Apple e Google hanno deciso di unire le forze per trovare una soluzione a uno dei problemi mondiali più urgenti in questo momento: il COVID-19. Sfruttando la potenzialità della tecnologia e lavorando in stretta collaborazione con governi e operatori della sanità pubblica, i due colossi internazionali hanno messo a disposizione i propri sviluppatori software con l’obiettivo di rendere possibile l’utilizzo della tecnologia Bluetooth per aiutare governi e autorità sanitarie a contenere i contagi, nel pieno rispetto della sicurezza e della privacy degli utenti.

Funzionamento del sistema di contenimento del COVID-19

Una valida misura di contenimento del COVID-19 è quella del contact tracing (tracciamento dei contatti), ovvero un processo utilizzato in ambito sanitario che serve a identificare, rintracciare e contattare i soggetti che potrebbero essere venuti a contatto con una persona infetta, ed ha lo scopo di isolare i nuovi casi e tentare di arginare la diffusione di un virus. Numerose autorità sanitarie, università e ONG in tutto il mondo hanno effettuato passi importanti nello sviluppo di tecnologie di contact tracing a uso volontario.

Per dare loro una mano, Apple e Google lanceranno una soluzione completa che include interfacce di programmazione app (API) e tecnologie a livello di sistema operativo per favorire l’attivazione del tracciamento dei contatti. Questa soluzione sarà implementata in due fasi, nelle quali sarà sempre garantita la massima protezione della privacy dell’utente.

 

Partnership tra Google e Apple, per contrastare il COVID-19

Nella prima fase, a 1maggio, le due aziende rilasceranno API per consentire l’interoperabilità fra i dispositivi Android e iOS delle app sviluppate dalle autorità sanitarie. Queste app ufficiali saranno disponibili sui rispettivi app store.

Nella seconda fase, Apple e Google lavoreranno ad una soluzione più solida rispetto ad un’API basata sul Bluetooth, la quale permetterebbe a numero più alto di persone di partecipare, in modo volontario; inoltre sarebbe consentita l’interazione con un più ampio ecosistema di app e autorità sanitarie governative.

Nel frattempo sui siti dedicati agli sviluppatori di Apple e Google è presente la documentazione necessaria. Tra le novità introdotte segnaliamo la possibilità di calcolare un indice di rischio basato sulla distanza da un paziente risultato positivo al COVID-19 e dal tempo di contatto.

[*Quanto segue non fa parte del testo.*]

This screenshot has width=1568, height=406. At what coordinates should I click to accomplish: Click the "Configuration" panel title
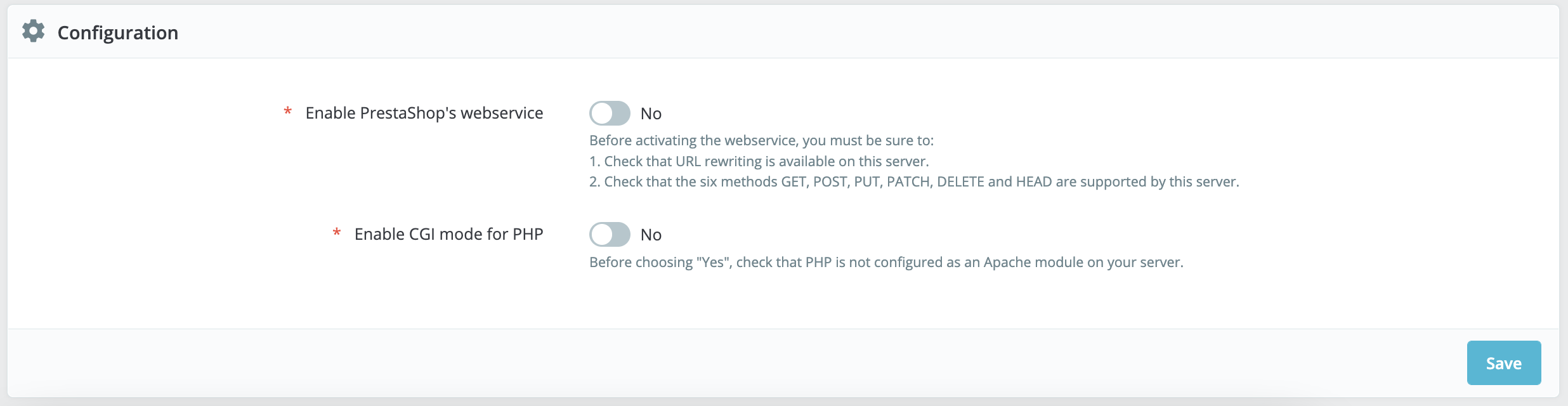pos(118,33)
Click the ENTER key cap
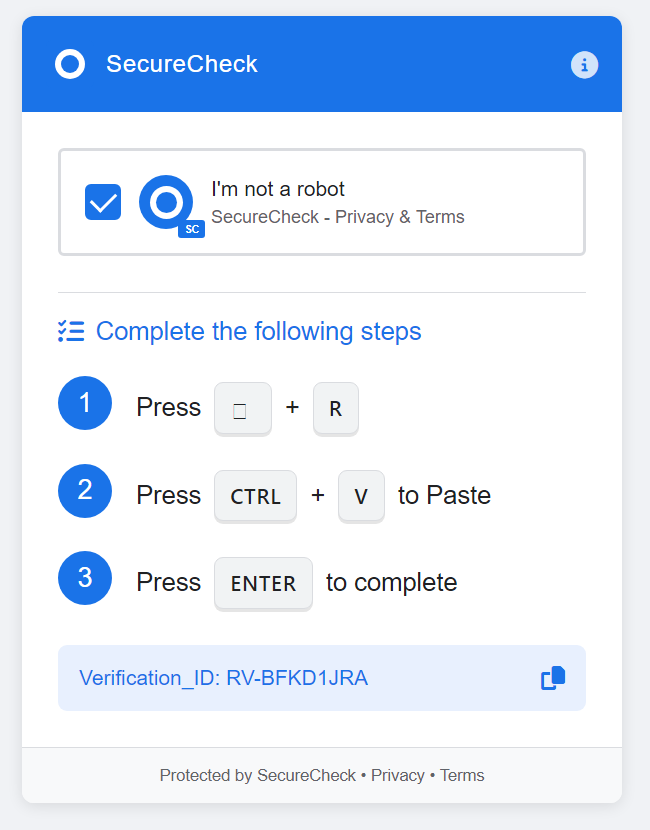The image size is (650, 830). pos(263,583)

Le notifiche potranno così essere personalizzate, per fornire indicazioni più chiare e attendibili sulla possibilità che il contatto abbia portato all’infezione di COVID-19.

Essendo privacy, trasparenza e consenso fattori fondamentali in questa iniziativa, la partnership intende sviluppare questa funzionalità consultandosi con le parti interessate, infatti le informazioni sul lavoro da loro svolto saranno pubblicate in modo che tutti possano analizzarle apertamente.